When a Delta Air Lines first officer assisted on a flight to park an Airbus A321, he may never have imagined it would sit there for over 400 days. Discovered when the carrier called the aircraft back into service, the letter now serves as a beacon of hope for a disrupted aviation industry.

A letter written by a Delta Air Lines first officer is being heralded as a time capsule piece, bringing employees back to the beginning of when the COVID-19 pandemic shut down the aviation industry. On social media, the airline shared the brief letter written by pilot Chris Dennis, which now reads as a beacon of hope for both the airline and flyers.

“If you are here to pick it up then the light must be at the end of the tunnel”

According to the airline, Dennis wrote the short letter on March 23, 2020, after delivering the aircraft from Minneapolis-St. Paul International Airport (MSP) to Southern California Logistics Airport (VCV) in Victorville, California. The airfield is well known as a storage facility for aircraft out of service, but not necessarily decommissioned.

Once he realized where he was going, Dennis realized the potential impact of the pandemic. With Minneapolis talking about a two-week total shutdown, the pilot understood how COVID-19 could truly affect not only his job, but the entire travel and aviation industry.

“I thought about how many people’s jobs rely on just one of those airplanes,” said Dennis in a Delta press release. “From the Reservations agent, to the ticket agent, to the pilot, flight attendants, mechanics, the ramp crew. Then you go a level deeper: the rental car agency, the hotels, the tourism companies.”

The aircraft was scheduled to be parked for only two weeks. Dennis wrote the note with that hope, and stored it in the first officer’s tray table. There, it sat for 435 days – a reminder of how the pandemic created uncertainty for everyone, and how the entire aviation sphere has changed over time.


“If you are here to pick it up then the light must be at the end of the tunnel,” Dennis wrote in the short letter. “Amazing how fast it changed. Have a safe flight bringing it out of storage!”

Now, the letter is being heralded as a beacon of hope that the world may someday return “back to normal.” Delta first officer Nick Perez, who found the letter in the aircraft, said he was encouraged by the words left by his fellow employee.

“I kept thinking about my mindset now compared to his when he left this note,” said Perez in the Delta press release. “[Back then], we were getting good at landing empty airplanes, now we’re going in the right direction.
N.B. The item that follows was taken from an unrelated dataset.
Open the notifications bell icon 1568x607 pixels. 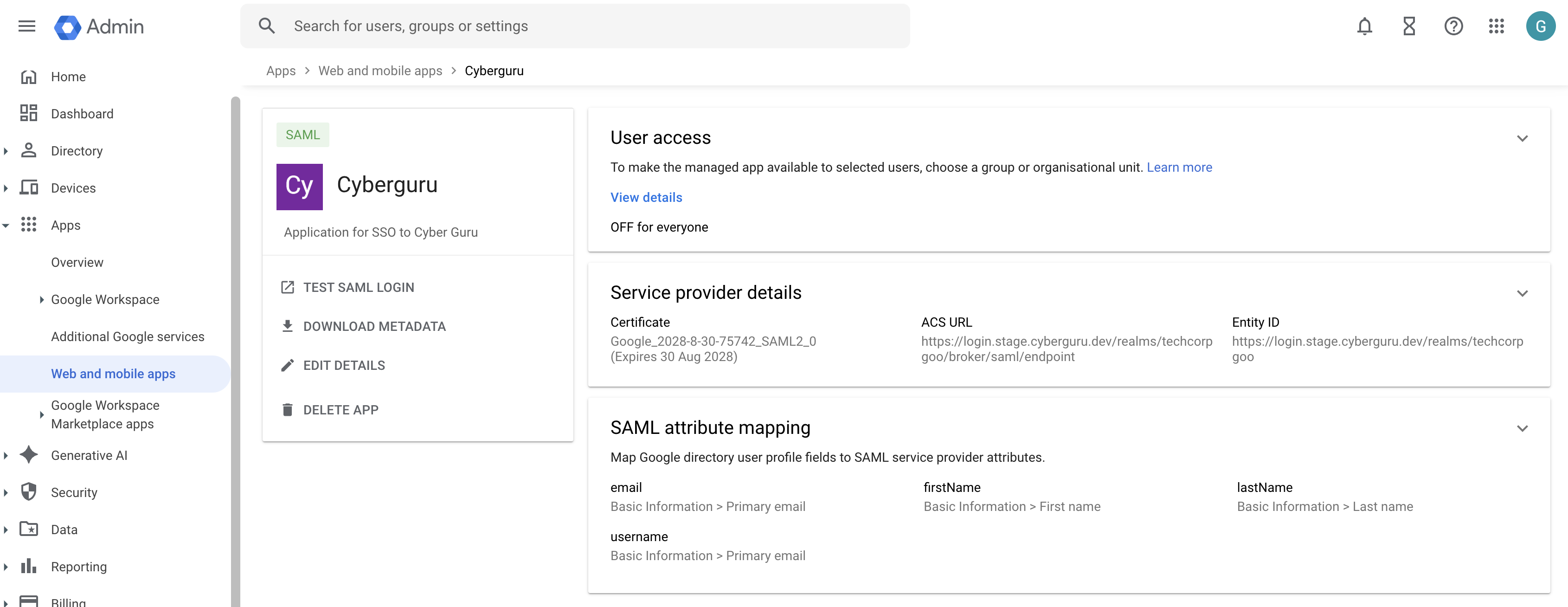coord(1364,26)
I’m in good spirits. I’m very optimistic. I feel like how I felt in 2017 again – ready to get going.”

Airlines See Encouraging Signs in Bookings and Daily Travel Numbers

Even though the pandemic isn’t over, airlines are starting to see their own proverbial light as more flyers feel comfortable flying once again. The Transportation Security Administration screened over five million flyers during the weekend of June 11, 2021 – the first time daily numbers went over 2 million since the COVID-19 emergency was announced.